Father Cabral answered that yes, he could, and, turning to me, spoke of my vocation, which was manifest; my toys were always church, and I loved the divine offices. The proof did not prove; all the creations of my time were devout. Cabral added that the rector of St. Joseph, to whom he had lately told my mother's promise, had my birth by miracle; he was of the same opinion. Capitú, sewn to my mother's skirts, did not attend to the anxious eyes that I sent her; did not seem to hear the conversation about the seminary and its consequences, and, incidentally, decorated the principal, as I learned later. Twice I went to the window, hoping she would go too, and we would be alone, until the world was over, if it was over, but Capitú did not appear to me. He did not leave my mother, but to leave. They were marauders, he said goodbye.

"Come with her, Bentinho," said my mother.

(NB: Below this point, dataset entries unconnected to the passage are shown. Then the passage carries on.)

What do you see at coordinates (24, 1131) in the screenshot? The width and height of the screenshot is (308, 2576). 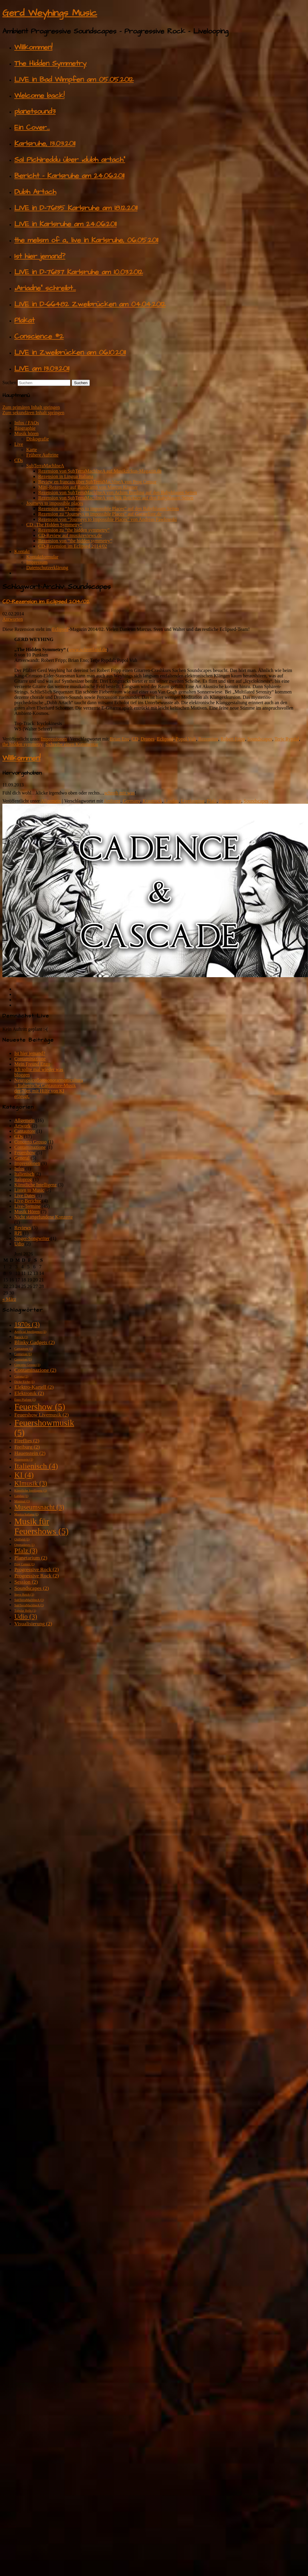 I see `Cantautore` at bounding box center [24, 1131].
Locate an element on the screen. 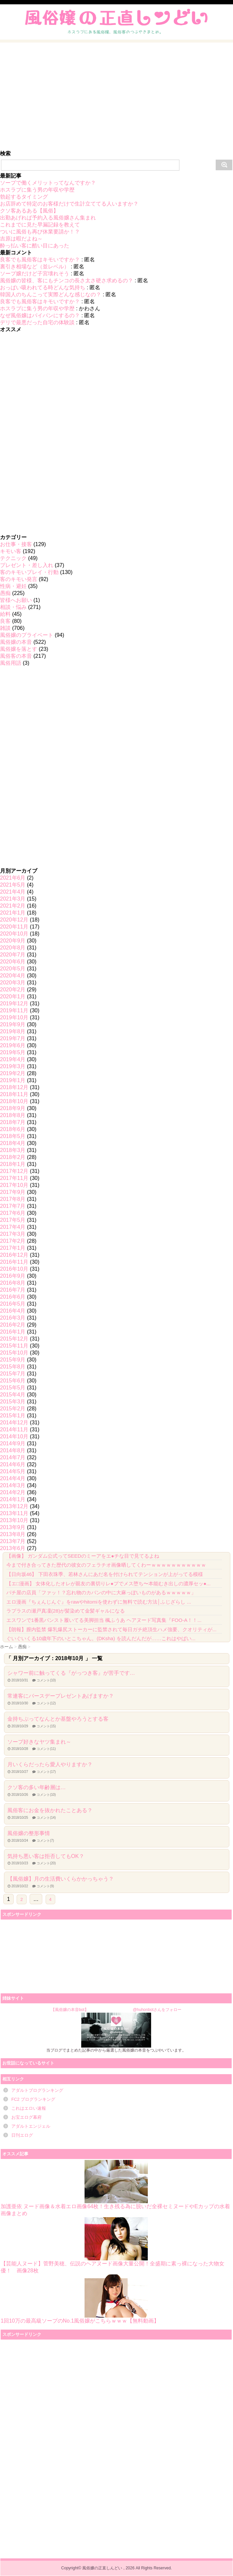 The height and width of the screenshot is (2576, 233). 2017年12月 is located at coordinates (14, 1171).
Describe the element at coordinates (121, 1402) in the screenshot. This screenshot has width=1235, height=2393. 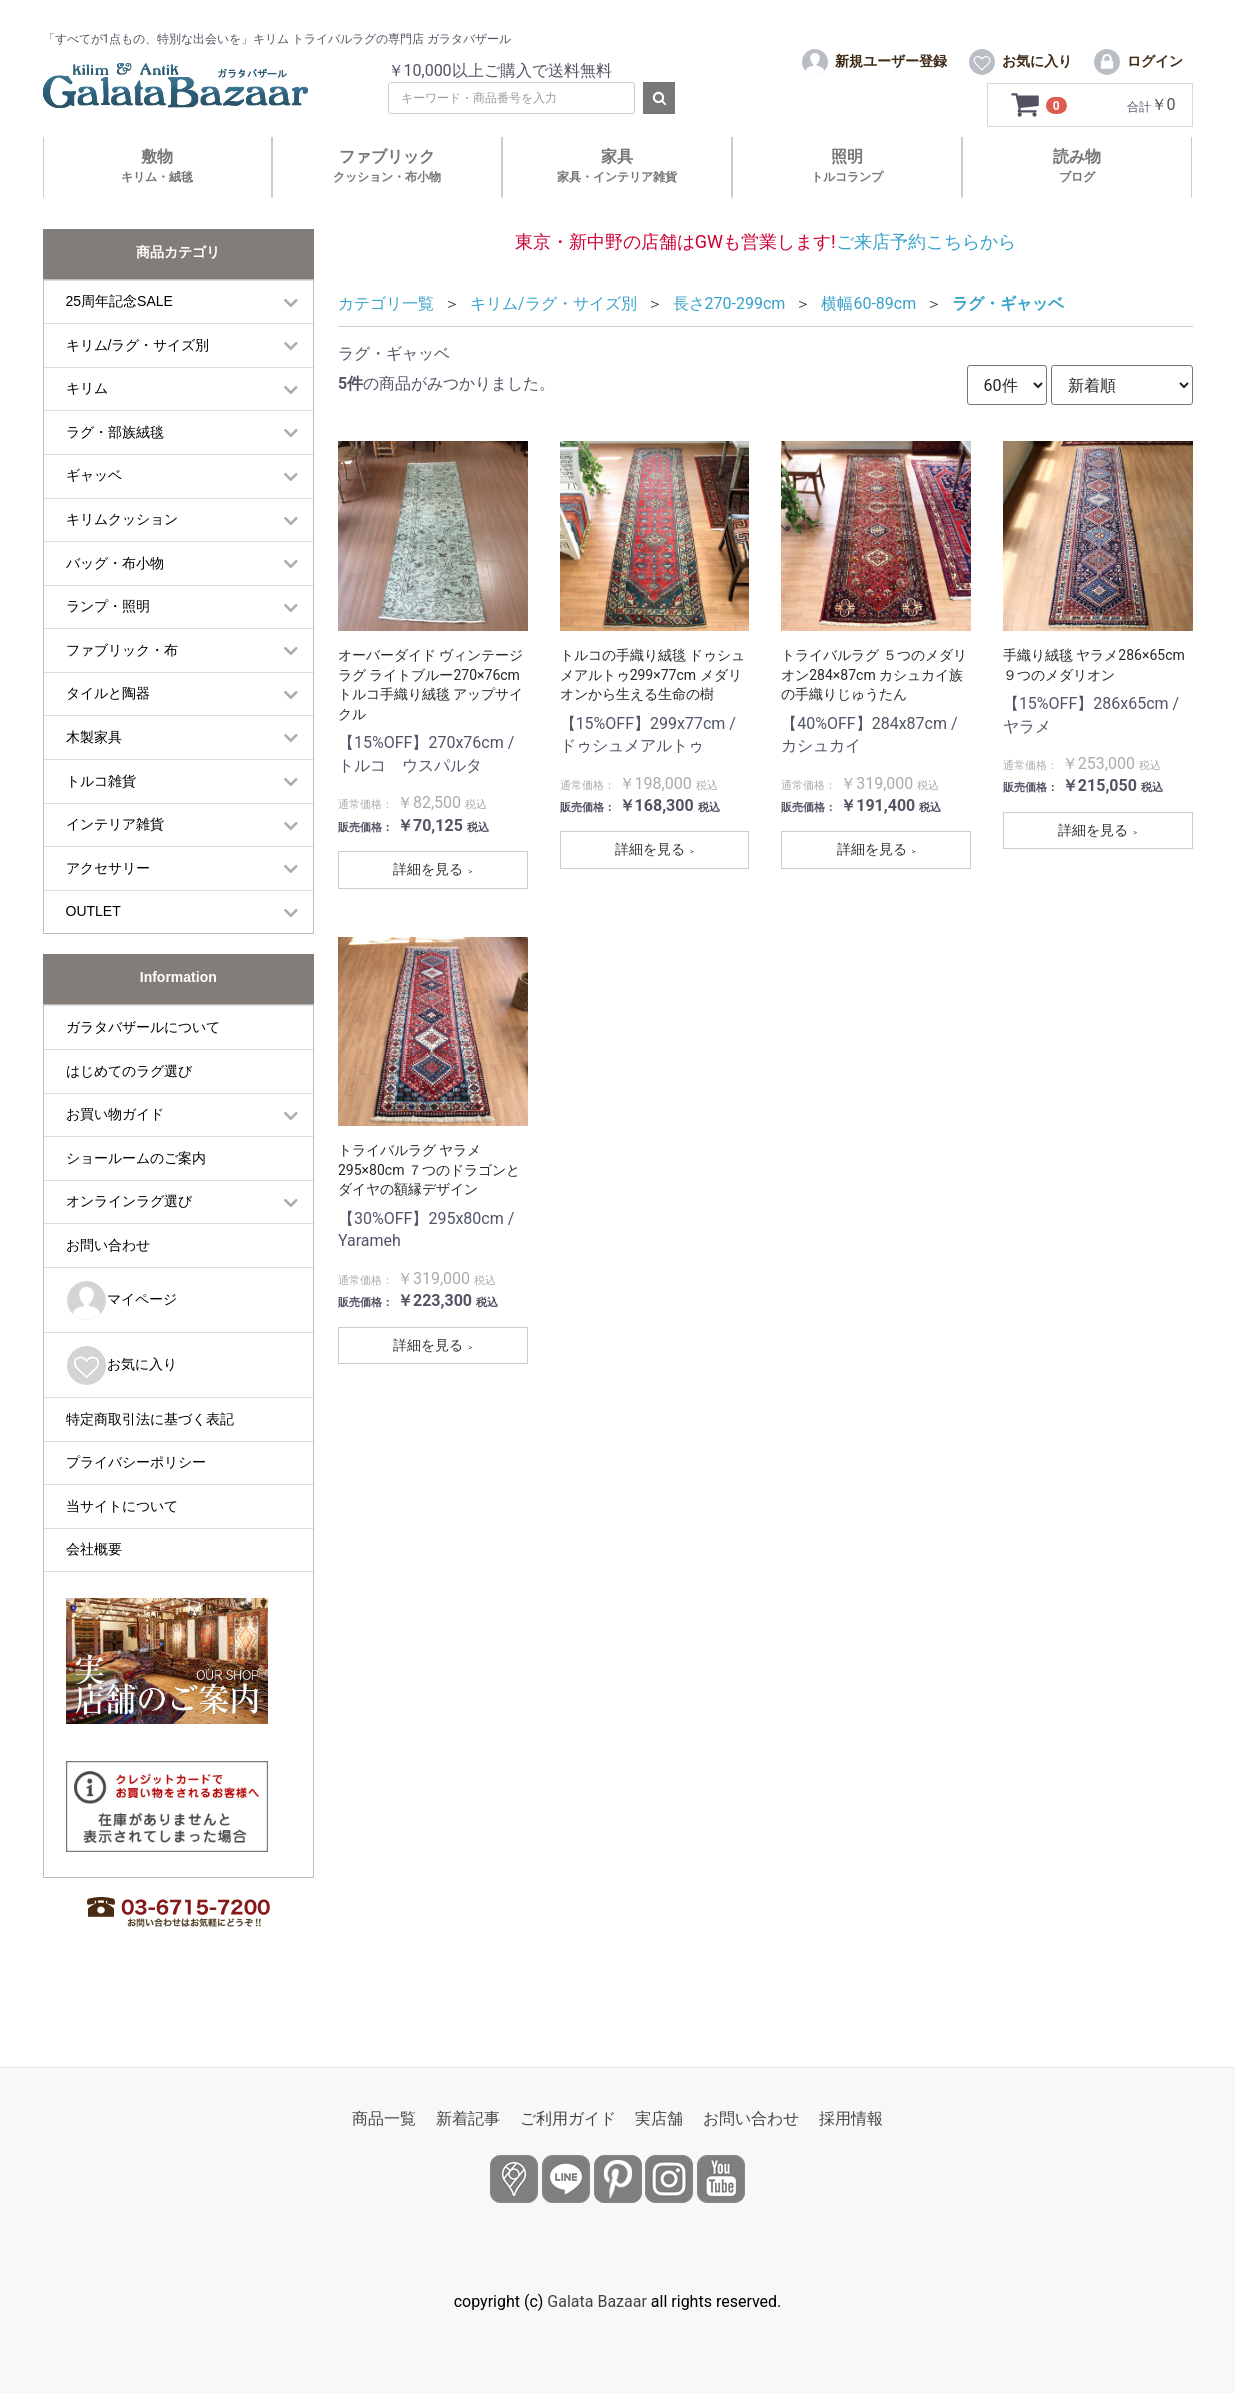
I see `お気に入り` at that location.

"No need, no, Don Gloria," she said, laughing, "I know the way." Goodbye, Mr. Protonotary ...

"Goodbye, Capitú."

Having taken a step to cross the room, it is clear that my duty, my taste, all the impulses of the age and of the time, were to cross it all, to follow the short corridor, to go down to the chacara, to enter the yard , give him a third kiss, and bid me farewell. I did not mind the refusal, which I took care of, and I went down the corridor; but Capitú, who was hurrying, stopped and motioned for me to return. I did not obey; I came to her.

"Do not come, do not; We'll talk tomorrow.

"But I wanted to tell you ..."

-Tomorrow.

-Listening!

-Stay!

He spoke softly; He took my hand and put his finger in the mouth. A black woman, who came from the inside to light the lantern in the corridor, saw us in that attitude, almost in the dark, laughed sympathetically and murmured in a tone that we heard something that I did not understand well or ill. Capitú told me that the slave had mistrusted, and perhaps she would tell the others. Again he told me to stay, and he withdrew; I let myself stand, nailed, clinging to the ground.